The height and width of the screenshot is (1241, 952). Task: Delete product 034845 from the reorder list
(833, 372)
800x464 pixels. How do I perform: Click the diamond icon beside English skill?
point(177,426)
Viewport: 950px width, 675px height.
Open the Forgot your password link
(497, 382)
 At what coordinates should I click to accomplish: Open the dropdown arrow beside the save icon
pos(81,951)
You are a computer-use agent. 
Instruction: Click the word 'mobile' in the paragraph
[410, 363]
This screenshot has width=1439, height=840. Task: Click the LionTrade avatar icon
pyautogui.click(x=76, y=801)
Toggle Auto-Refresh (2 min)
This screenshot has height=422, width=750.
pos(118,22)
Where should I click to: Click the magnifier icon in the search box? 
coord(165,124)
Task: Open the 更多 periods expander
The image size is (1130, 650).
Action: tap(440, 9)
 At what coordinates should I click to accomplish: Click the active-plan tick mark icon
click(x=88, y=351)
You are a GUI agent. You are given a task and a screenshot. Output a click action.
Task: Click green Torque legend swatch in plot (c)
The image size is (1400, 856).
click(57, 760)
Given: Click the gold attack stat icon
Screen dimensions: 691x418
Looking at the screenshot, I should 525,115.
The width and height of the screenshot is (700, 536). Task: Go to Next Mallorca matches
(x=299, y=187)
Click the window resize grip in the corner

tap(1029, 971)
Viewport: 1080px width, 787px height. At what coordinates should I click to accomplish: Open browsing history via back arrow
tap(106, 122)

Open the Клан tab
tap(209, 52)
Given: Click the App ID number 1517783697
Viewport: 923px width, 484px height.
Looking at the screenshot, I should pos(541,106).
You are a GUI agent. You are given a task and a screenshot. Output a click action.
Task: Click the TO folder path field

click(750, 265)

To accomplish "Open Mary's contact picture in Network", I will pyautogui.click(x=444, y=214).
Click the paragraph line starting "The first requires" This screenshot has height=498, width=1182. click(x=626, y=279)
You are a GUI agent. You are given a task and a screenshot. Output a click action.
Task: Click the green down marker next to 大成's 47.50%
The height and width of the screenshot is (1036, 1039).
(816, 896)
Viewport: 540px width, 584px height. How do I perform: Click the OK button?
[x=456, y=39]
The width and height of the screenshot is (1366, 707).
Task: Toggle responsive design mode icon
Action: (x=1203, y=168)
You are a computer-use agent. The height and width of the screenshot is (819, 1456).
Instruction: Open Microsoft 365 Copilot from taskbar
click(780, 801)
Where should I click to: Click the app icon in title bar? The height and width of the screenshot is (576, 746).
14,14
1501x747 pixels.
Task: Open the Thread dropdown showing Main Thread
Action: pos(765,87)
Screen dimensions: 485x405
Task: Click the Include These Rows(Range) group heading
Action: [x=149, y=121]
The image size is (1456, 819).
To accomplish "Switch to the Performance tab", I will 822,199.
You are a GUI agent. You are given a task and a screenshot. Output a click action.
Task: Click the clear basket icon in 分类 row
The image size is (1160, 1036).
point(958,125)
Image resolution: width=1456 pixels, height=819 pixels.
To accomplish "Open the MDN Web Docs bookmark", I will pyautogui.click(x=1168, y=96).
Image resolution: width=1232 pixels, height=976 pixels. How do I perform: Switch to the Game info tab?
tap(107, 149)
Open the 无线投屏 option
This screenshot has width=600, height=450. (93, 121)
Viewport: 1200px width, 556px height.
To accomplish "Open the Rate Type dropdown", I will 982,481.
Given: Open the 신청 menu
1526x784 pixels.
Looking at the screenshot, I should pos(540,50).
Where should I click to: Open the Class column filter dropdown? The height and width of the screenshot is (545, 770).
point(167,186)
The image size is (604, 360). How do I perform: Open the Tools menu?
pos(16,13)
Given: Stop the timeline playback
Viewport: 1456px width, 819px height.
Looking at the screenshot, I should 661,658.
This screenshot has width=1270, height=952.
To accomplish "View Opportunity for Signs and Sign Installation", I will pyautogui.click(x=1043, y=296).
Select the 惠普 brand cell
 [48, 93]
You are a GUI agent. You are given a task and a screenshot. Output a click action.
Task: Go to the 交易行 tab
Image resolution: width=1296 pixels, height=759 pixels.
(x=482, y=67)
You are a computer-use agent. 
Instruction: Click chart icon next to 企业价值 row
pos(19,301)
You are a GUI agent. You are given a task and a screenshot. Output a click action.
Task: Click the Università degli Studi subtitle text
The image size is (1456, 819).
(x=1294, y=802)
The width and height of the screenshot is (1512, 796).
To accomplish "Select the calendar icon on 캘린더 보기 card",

══════════

**Work instructions**
Retype every one of the lines above without changing anything.

**Result for this task**
The height and width of the screenshot is (1241, 952). Task: Delete product 034845 from the reorder list
(833, 372)
800x464 pixels. How do I perform: Click the diamond icon beside English skill?
point(177,426)
Viewport: 950px width, 675px height.
Open the Forgot your password link
(497, 382)
 At what coordinates should I click to accomplish: Open the dropdown arrow beside the save icon
pos(81,951)
You are a computer-use agent. 
Instruction: Click the word 'mobile' in the paragraph
[410, 363]
This screenshot has width=1439, height=840. Task: Click the LionTrade avatar icon
pyautogui.click(x=76, y=801)
Toggle Auto-Refresh (2 min)
This screenshot has height=422, width=750.
pos(118,22)
Where should I click to: Click the magnifier icon in the search box? 
coord(165,124)
Task: Open the 更多 periods expander
The image size is (1130, 650).
Action: tap(440, 9)
 At what coordinates should I click to accomplish: Click the active-plan tick mark icon
click(x=88, y=351)
You are a GUI agent. You are given a task and a screenshot. Output a click action.
Task: Click green Torque legend swatch in plot (c)
The image size is (1400, 856).
click(57, 760)
Given: Click the gold attack stat icon
Screen dimensions: 691x418
Looking at the screenshot, I should 525,115.
The width and height of the screenshot is (700, 536). Task: Go to Next Mallorca matches
(x=299, y=187)
Click the window resize grip in the corner

tap(1029, 971)
Viewport: 1080px width, 787px height. At what coordinates should I click to accomplish: Open browsing history via back arrow
tap(106, 122)

Open the Клан tab
tap(209, 52)
Given: Click the App ID number 1517783697
Viewport: 923px width, 484px height.
Looking at the screenshot, I should pos(541,106).
You are a GUI agent. You are given a task and a screenshot. Output a click action.
Task: Click the TO folder path field

click(750, 265)

To accomplish "Open Mary's contact picture in Network", I will pyautogui.click(x=444, y=214).
Click the paragraph line starting "The first requires" This screenshot has height=498, width=1182. click(x=626, y=279)
You are a GUI agent. You are given a task and a screenshot. Output a click action.
Task: Click the green down marker next to 大成's 47.50%
The height and width of the screenshot is (1036, 1039).
(816, 896)
Viewport: 540px width, 584px height. How do I perform: Click the OK button?
[x=456, y=39]
The width and height of the screenshot is (1366, 707).
Task: Toggle responsive design mode icon
Action: (x=1203, y=168)
You are a computer-use agent. The height and width of the screenshot is (819, 1456).
Instruction: Open Microsoft 365 Copilot from taskbar
click(780, 801)
Where should I click to: Click the app icon in title bar? The height and width of the screenshot is (576, 746).
14,14
1501x747 pixels.
Task: Open the Thread dropdown showing Main Thread
Action: pos(765,87)
Screen dimensions: 485x405
Task: Click the Include These Rows(Range) group heading
Action: [x=149, y=121]
The image size is (1456, 819).
To accomplish "Switch to the Performance tab", I will 822,199.
You are a GUI agent. You are given a task and a screenshot. Output a click action.
Task: Click the clear basket icon in 分类 row
The image size is (1160, 1036).
point(958,125)
Image resolution: width=1456 pixels, height=819 pixels.
To accomplish "Open the MDN Web Docs bookmark", I will pyautogui.click(x=1168, y=96).
Image resolution: width=1232 pixels, height=976 pixels. How do I perform: Switch to the Game info tab?
tap(107, 149)
Open the 无线投屏 option
This screenshot has width=600, height=450. (93, 121)
Viewport: 1200px width, 556px height.
To accomplish "Open the Rate Type dropdown", I will 982,481.
Given: Open the 신청 menu
1526x784 pixels.
Looking at the screenshot, I should pos(540,50).
Where should I click to: Open the Class column filter dropdown? The height and width of the screenshot is (545, 770).
point(167,186)
The image size is (604, 360). How do I perform: Open the Tools menu?
pos(16,13)
Given: Stop the timeline playback
Viewport: 1456px width, 819px height.
Looking at the screenshot, I should 661,658.
This screenshot has width=1270, height=952.
To accomplish "View Opportunity for Signs and Sign Installation", I will pyautogui.click(x=1043, y=296).
Select the 惠普 brand cell
 [48, 93]
You are a GUI agent. You are given a task and a screenshot. Output a click action.
Task: Go to the 交易行 tab
Image resolution: width=1296 pixels, height=759 pixels.
(x=482, y=67)
You are a computer-use agent. 
Instruction: Click chart icon next to 企业价值 row
pos(19,301)
You are a GUI agent. You are given a task and a screenshot. Output a click action.
Task: Click the Università degli Studi subtitle text
The image size is (1456, 819).
(x=1294, y=802)
The width and height of the screenshot is (1512, 796).
To accomplish "Select the calendar icon on 캘린더 보기 card",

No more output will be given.